Mas também é Martin Scorsese, né? É o cineasta que conseguiu criar o Jesus Cristo mais humano da história do cinema, mais ainda que o de Pasolini em O Evangelho Segundo Mateus. O Jesus de A Última Tentação de Cristo é tão humano que chega, ainda que por um breve momento, a ceder à tentação. O cineasta que conseguiu fazer aquele Cristo tão humano teria que conseguir mesmo transformar Dylan em um ser humano – e conseguiu.

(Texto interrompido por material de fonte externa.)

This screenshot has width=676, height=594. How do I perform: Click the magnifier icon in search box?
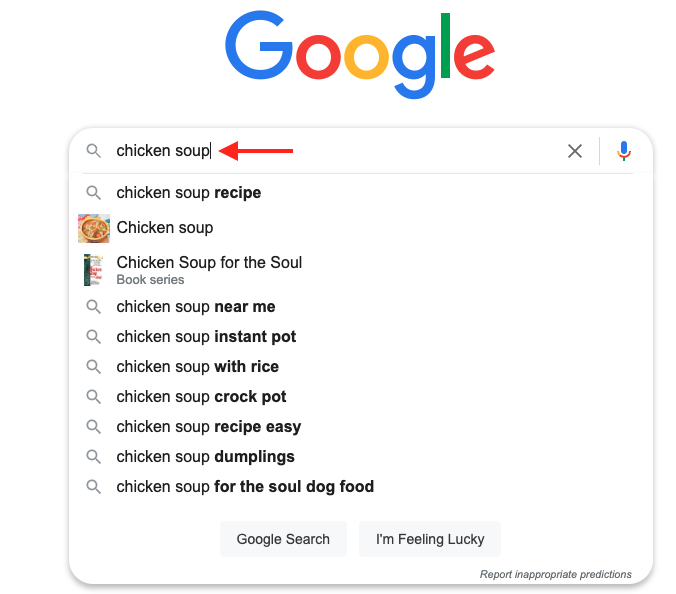coord(93,151)
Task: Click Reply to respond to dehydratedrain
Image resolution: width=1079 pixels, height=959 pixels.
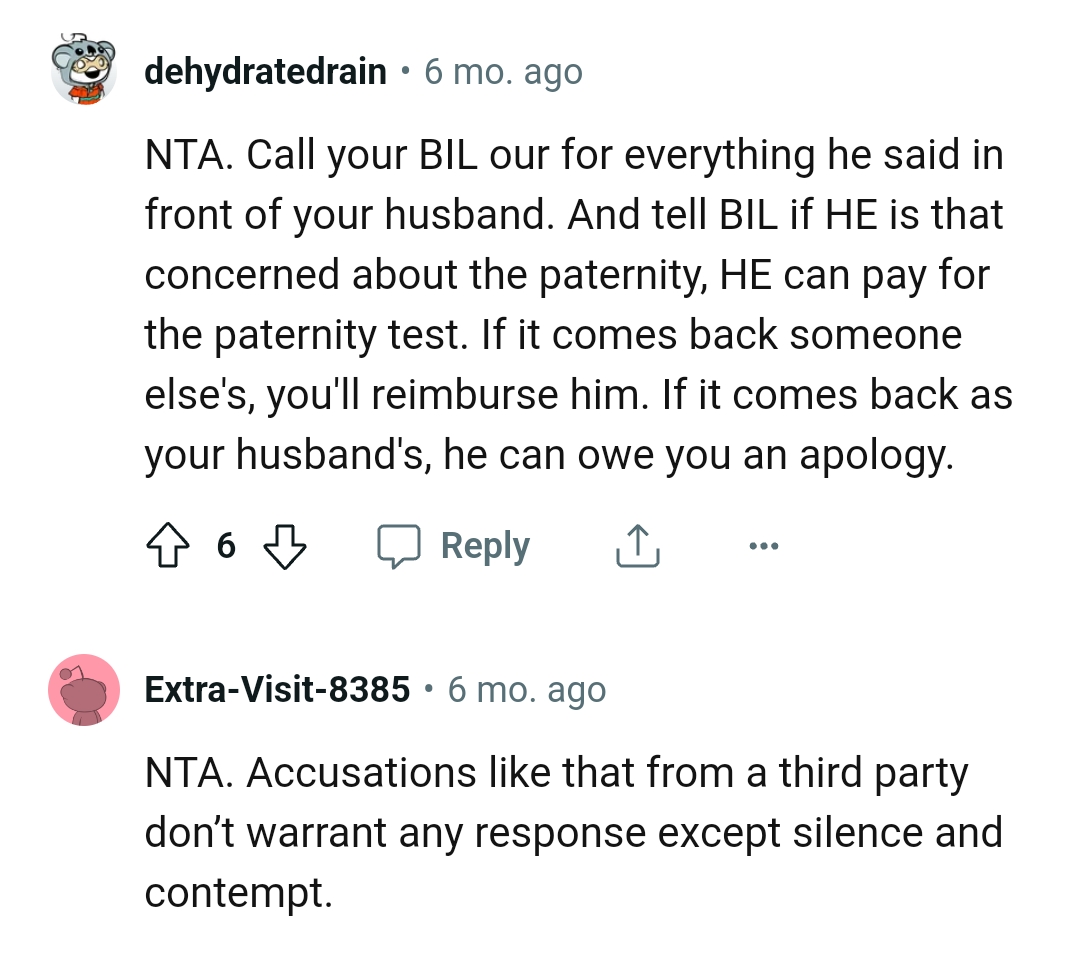Action: pos(485,545)
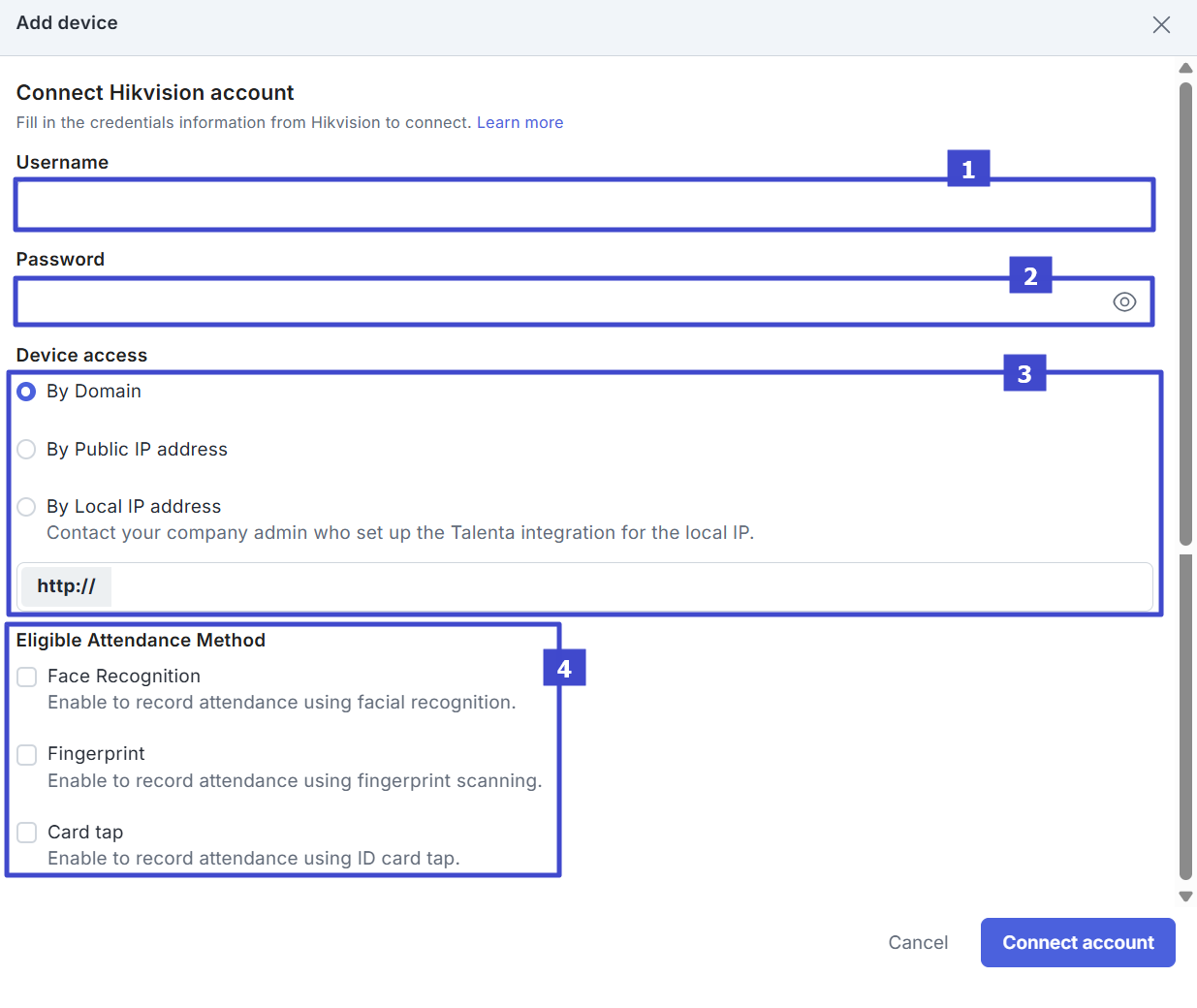Click the scrollbar up arrow

pyautogui.click(x=1185, y=68)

Mas, mesmo depois de ver e rever o filme, continuo com minhas dúvidas, que aliás são as mesmas da Mary, a terceira mulher com quem compartilho minha admiração por Dylan no dia-a-dia, em casa, depois de Suely e Regina. Temos a suspeita, séria, de que na verdade ele é um MIB, um ser de outra galáxia, que tinha tanta coisa para dizer que não se incorporou em apenas um corpo humano, mas em vários – como, aliás, o diretor Todd Haynes mostra em seu Eu Não Estou Lá.

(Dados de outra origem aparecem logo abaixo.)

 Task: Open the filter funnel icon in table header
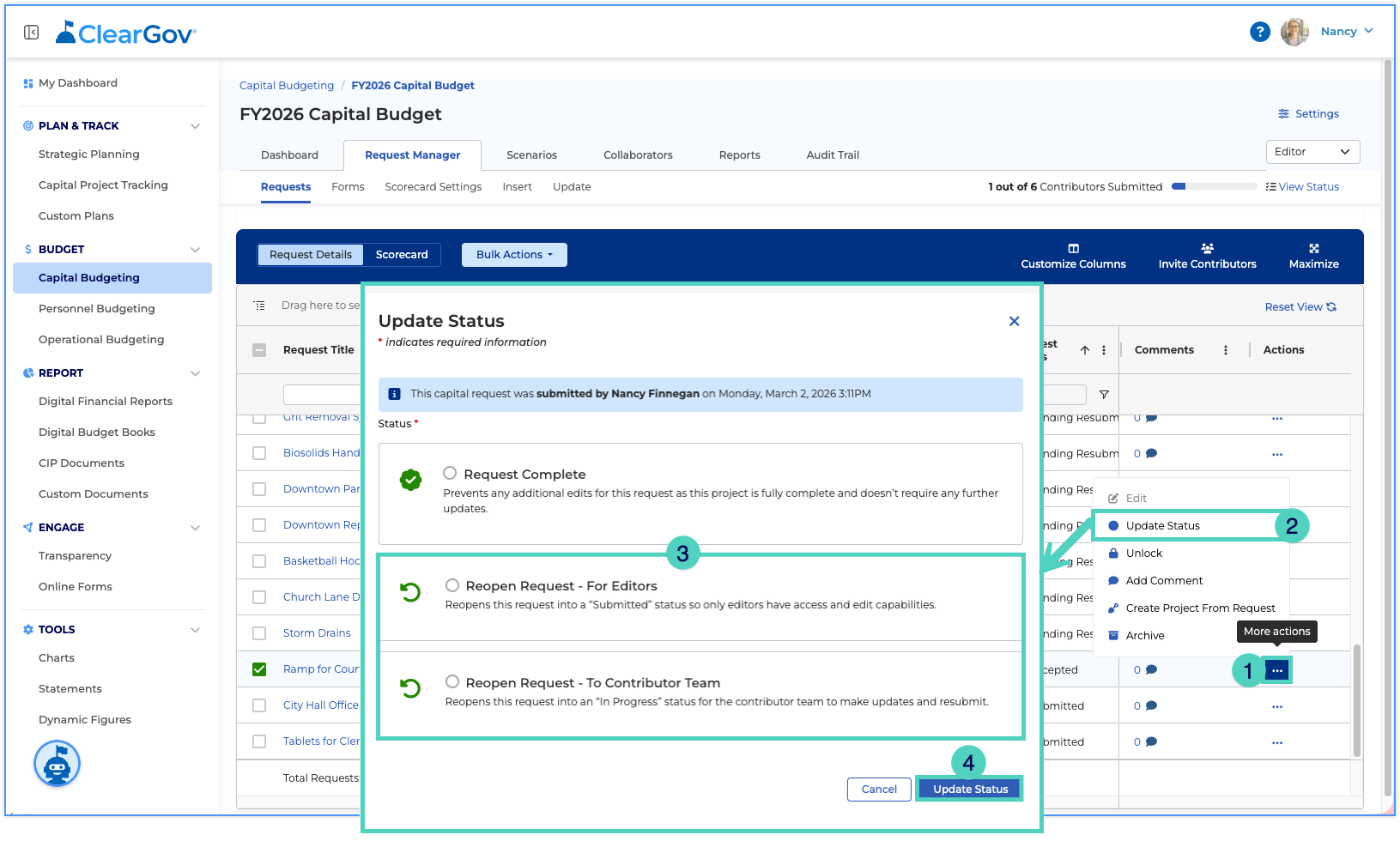tap(1104, 395)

Os outros textos sobre Bob Dylan neste site:

Dylan Volume 1 – O artista que é três, cinco, vários, alguns milhões

Dylan Volume 2 – O press-release do disco Infidels

Dylan Volume 3 – Batendo na porta do céu

Dylan e Joan Baez cantam na Casa Branca as músicas que mudaram os EUA

Janeiro e fevereiro de 2010

O discurso de Jack Nicholson:

“With the possible exception of Boston Celtic, Kevin McHale, he was the most famous person ever to leave Hibbing, Minnesota, and with the possible exception of Francis Bellamy, author of ‘Pledge of Allegiance,’ he was probably the best-ever poet to graduate from Hibbing High, Class of ’59. On my way out here from L.A. as I was crossing the country, its, er, mountains, its rivers, its crimes, its lovers, that he’s touched so deeply with his gifts, I was thinking what to say on this opportunity to honor, er, Uncle Bobby [laughs]. So I started leafing through the dictionary [laughs]. All the words seem to apply to him [laughs]. Under P, er, two words down from paradigm, which means model, was the word paradox, the fairest word for him, I think. It means a statement seemingly, self-contradictory, but in reality, possibly expressing a truth. He’s been called everything from the voice of his generation to the conscience of the world. He rejects both titles and any others that try to categorize him or analyze him.
He opened the doors of pop music wider than anybody else and yet returned time and again to the simplicity of basic chords and emotions to express himself. He’s been, and still is, a disturber of the peace, his own as well as ours. When he talks about himself, it’s often guarded and shrouded in mystery or humor, but every so often he allows a peek at the person behind the persona. Some of my favorites are: ‘I accept chaos. I’ve given up making any attempt at perfection. I’m called a songwriter, a poem is a naked person, so people say I’m a poet. All I’m doin’ is saying what’s on my mind in the best way I know how and whatever else you say about me, everything I do or say or write, comes out of me.’ Some vintage Dylan.”